Originally published in 1992, psychiatrist Judith Herman‘s Trauma and Recovery: The Aftermath of Violence–From Domestic Abuse to Political Terror has been viewed as a seminal work in the area of trauma and PTSD. The latest edition of Trauma and Recovery has a new afterword in which the author “chronicles the incredible response the book has elicited and explains how the issues surrounding the topic have shifted within the clinical community and the culture at large.

SELECTED QUOTES FROM THE ORIGINAL TEXT OF TRAUMA AND RECOVERY

Many abused children cling to the hope that growing up will bring escape and freedom. But the personality formed in the environment of coercive control is not well adapted to adult life.
The survivor is left with fundamental problems in basic trust, autonomy, and initiative. She approaches the task of early adulthood――establishing independence and intimacy――burdened by major impairments in self-care, in cognition and in memory, in identity, and in the capacity to form stable relationships.
She is still a prisoner of her childhood; attempting to create a new life, she reencounters the trauma.
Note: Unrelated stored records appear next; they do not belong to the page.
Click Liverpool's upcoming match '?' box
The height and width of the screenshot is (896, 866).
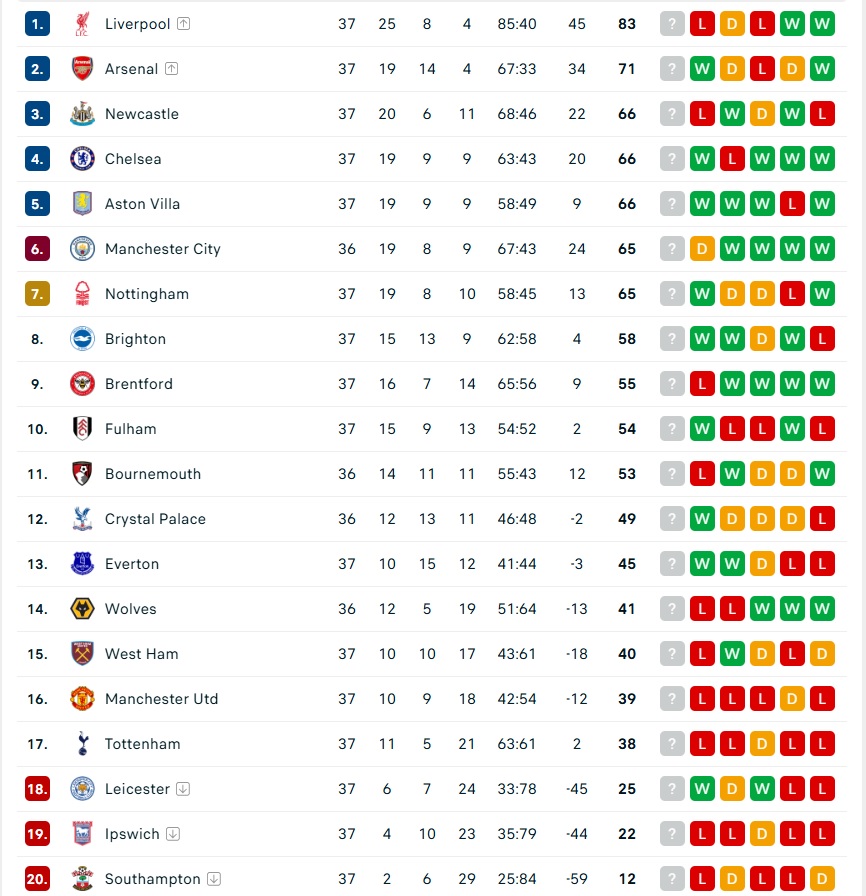(672, 24)
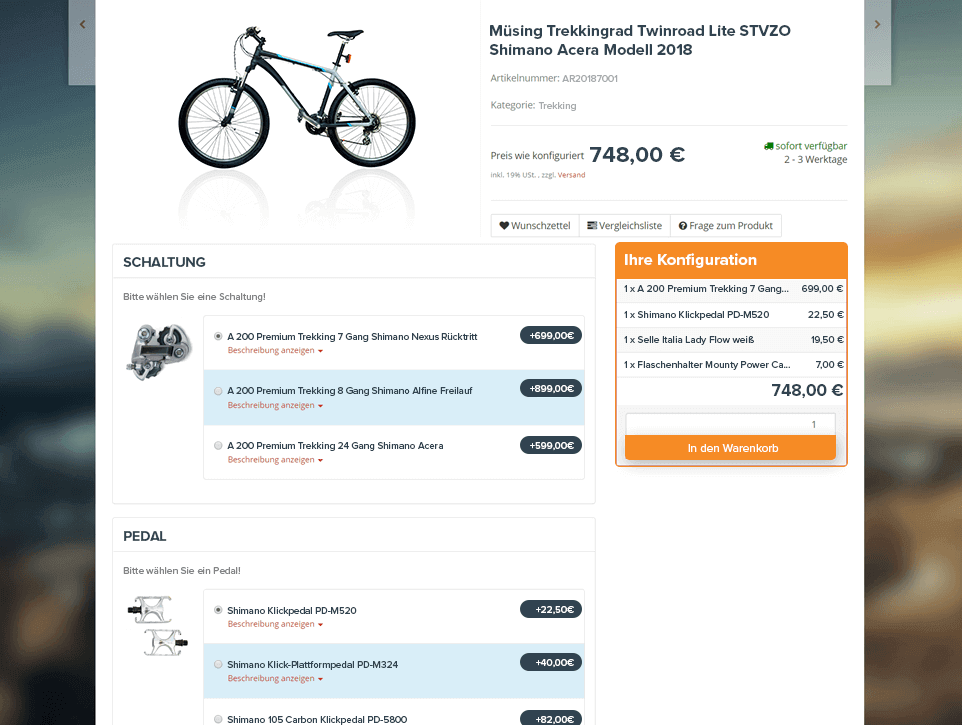The width and height of the screenshot is (962, 725).
Task: Click the Pedal product thumbnail image
Action: (156, 625)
The conflict between the will to deny horrible events and the will to proclaim them aloud is the central dialectic of psychological trauma.
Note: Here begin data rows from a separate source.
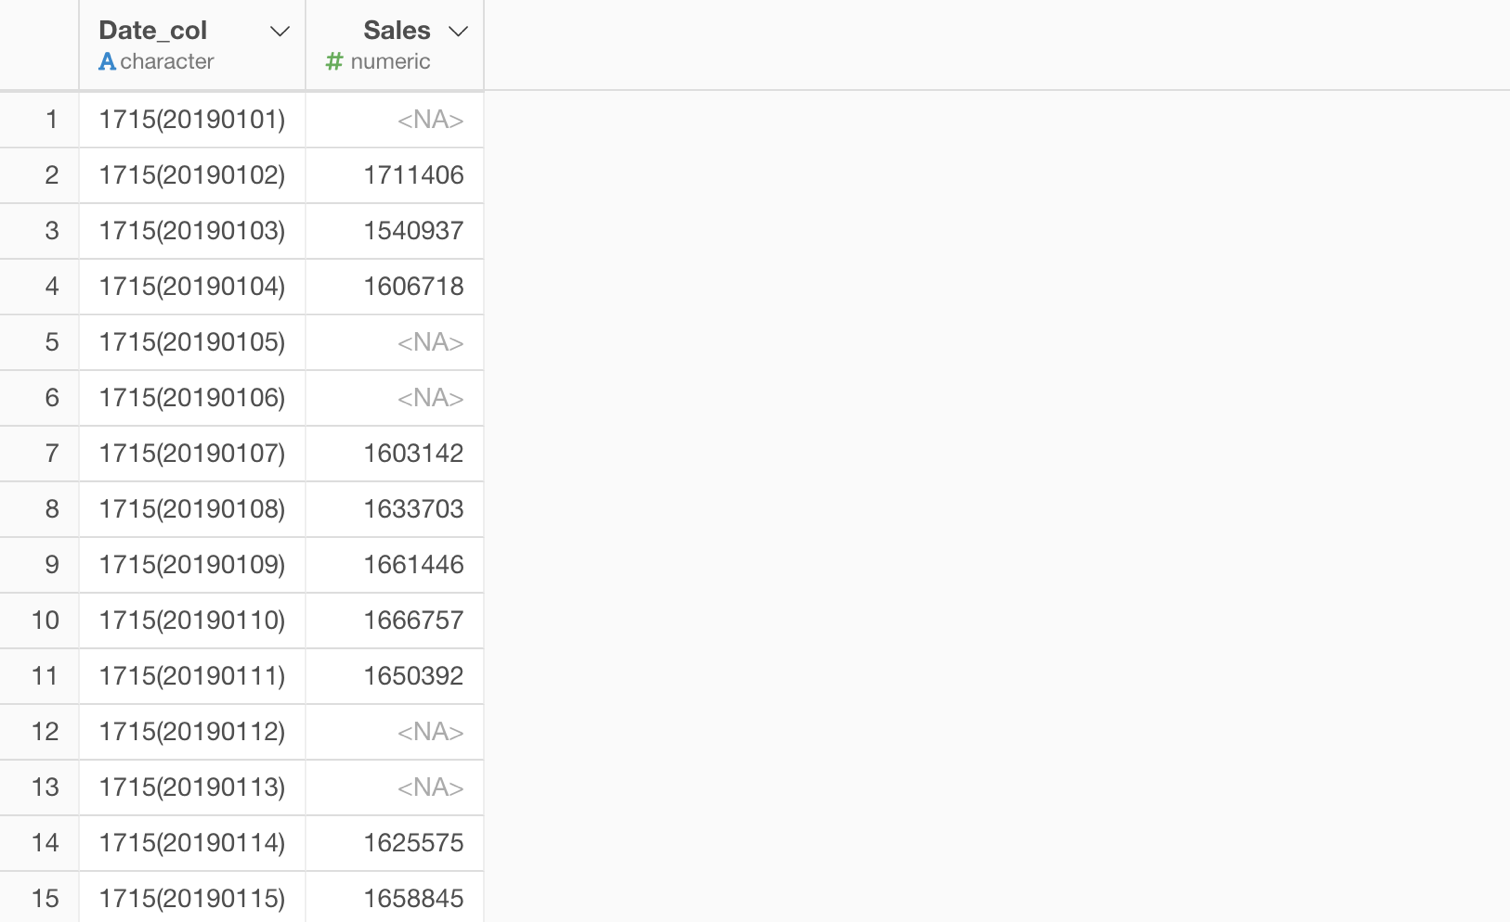Click cell 1715(20190102) in Date_col
The image size is (1510, 922).
click(x=192, y=175)
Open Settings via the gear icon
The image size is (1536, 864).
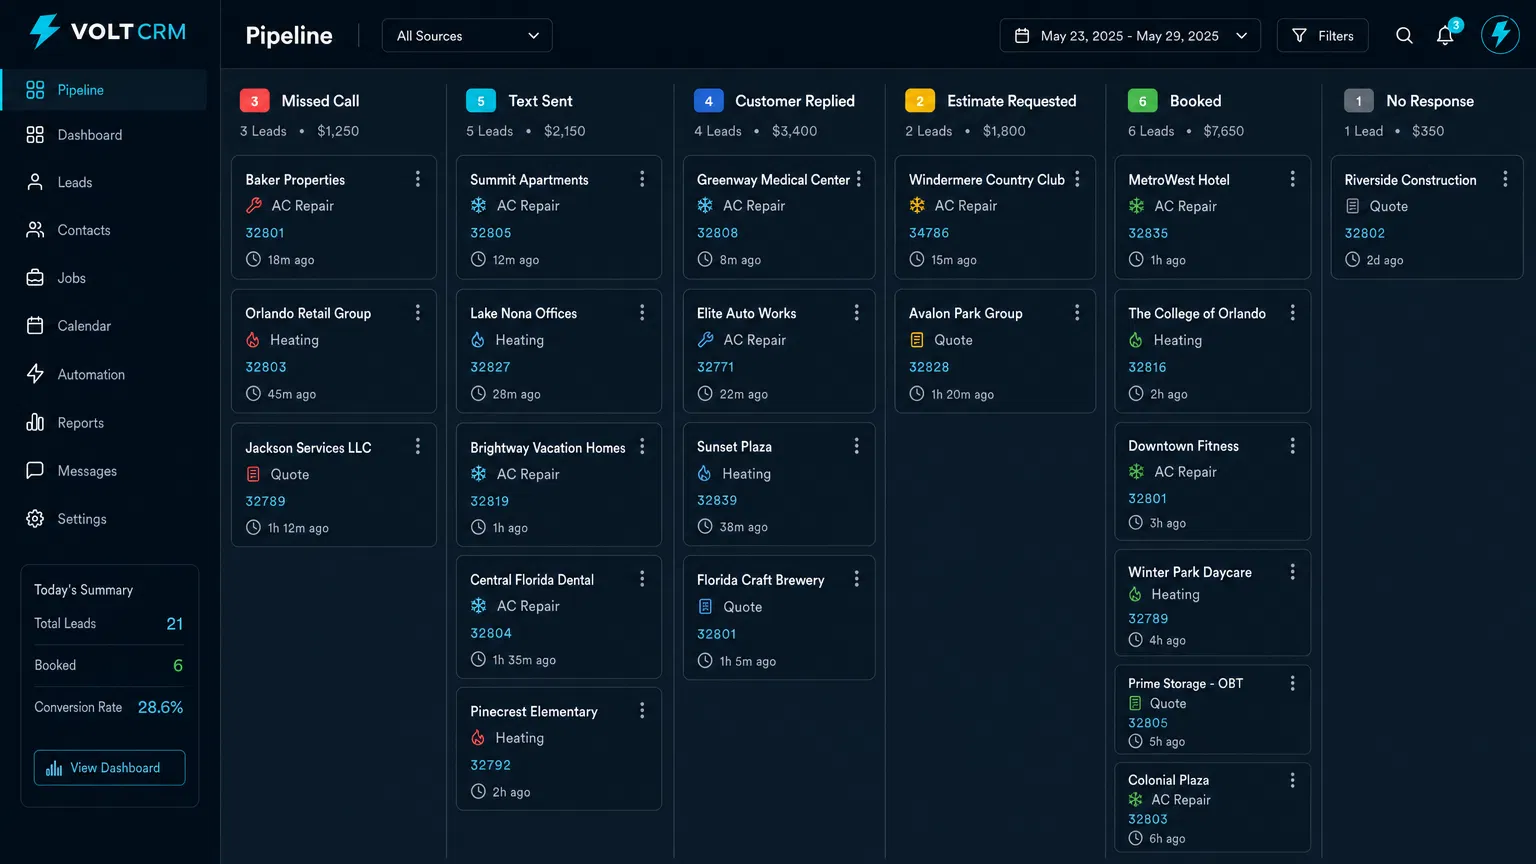coord(35,518)
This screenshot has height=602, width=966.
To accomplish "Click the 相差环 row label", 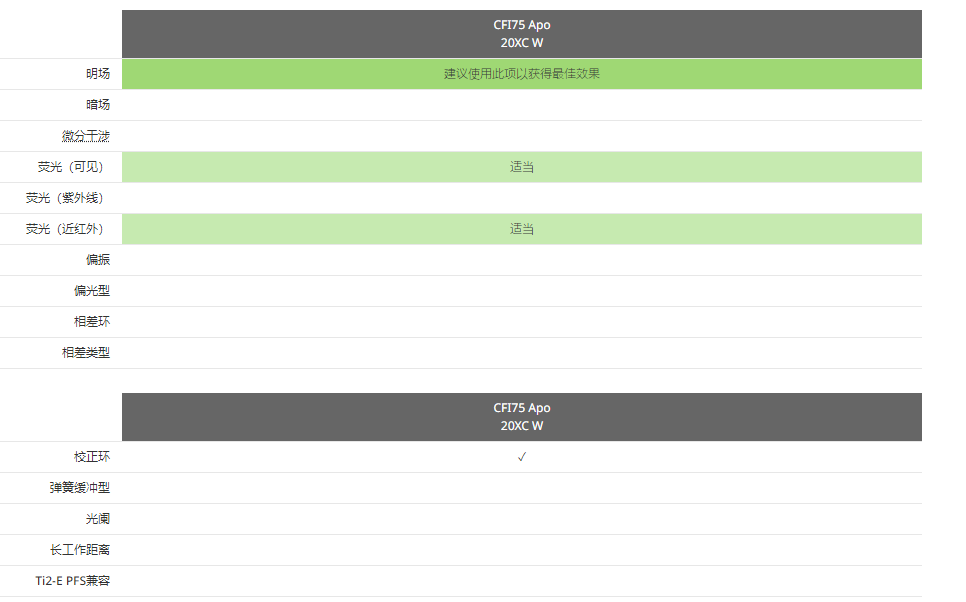I will click(92, 322).
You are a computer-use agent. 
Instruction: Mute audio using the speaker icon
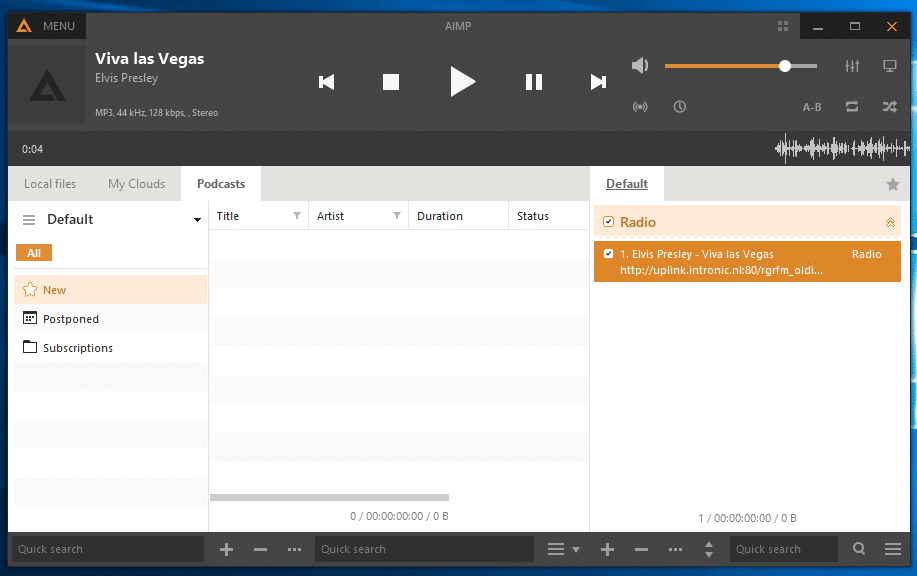tap(640, 66)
The ordinary response to atrocities is to banish them from consciousness. Certain violations of the social compact are too terrible to utter aloud: this is the meaning of the word unspeakable.
Atrocities, however, refuse to be buried.

In order to escape accountability for his crimes, the perpetrator does everything in his power to promote forgetting. If secrecy fails, the perpetrator attacks the credibility of his victim. If he cannot silence her absolutely, he tries to make sure no one listens.

When the truth is finally recognized, survivors can begin their recovery. But far too often secrecy prevails, and the story of the traumatic event surfaces not as a verbal narrative but as a symptom.

The dialectic of trauma gives rise to complicated, sometimes uncanny alterations of consciousness, which George Orwell, one of the committed truth-tellers of our century, called “doublethink,” and which mental health professionals, searching for calm, precise language, call “dissociation.”

The guarantee of safety in a battering relationship can never be based upon a promise from the perpetrator, no matter how heartfelt. Rather, it must be based upon the self-protective capability of the victim. Until the victim has developed a detailed and realistic contingency plan and has demonstrated her ability to carry it out, she remains in danger of repeated abuse.

After a traumatic experience, the human system of self-preservation seems to go onto permanent alert, as if the danger might return at any moment.

By developing a contaminated, stigmatized identity, the child victim takes the evil of the abuser into herself and thereby preserves her primary attachments to her parents. Because the inner sense of badness preserves a relationship, it is not readily given up even after the abuse has stopped; rather, it becomes a stable part of the child’s personality structure.

The mental health system is filled with survivors of prolonged, repeated childhood trauma. This is true even though most people who have been abused in childhood never come to psychiatric attention. To the extent that these people recover, they do so on their own. While only a small minority of survivors, usually those with the most severe abuse histories, eventually become psychiatric patients, many or even most psychiatric patients are survivors of childhood abuse. The data on this point are beyond contention. On careful questioning, 50-60 percent of psychiatric inpatients and 40-60 percent of outpatients report childhood histories of physical or sexual abuse or both. In one study of psychiatric emergency room patients, 70 percent had abuse histories. Thus abuse in childhood appears to be one of the main factors that lead a person to seek psychiatric treatment as an adult.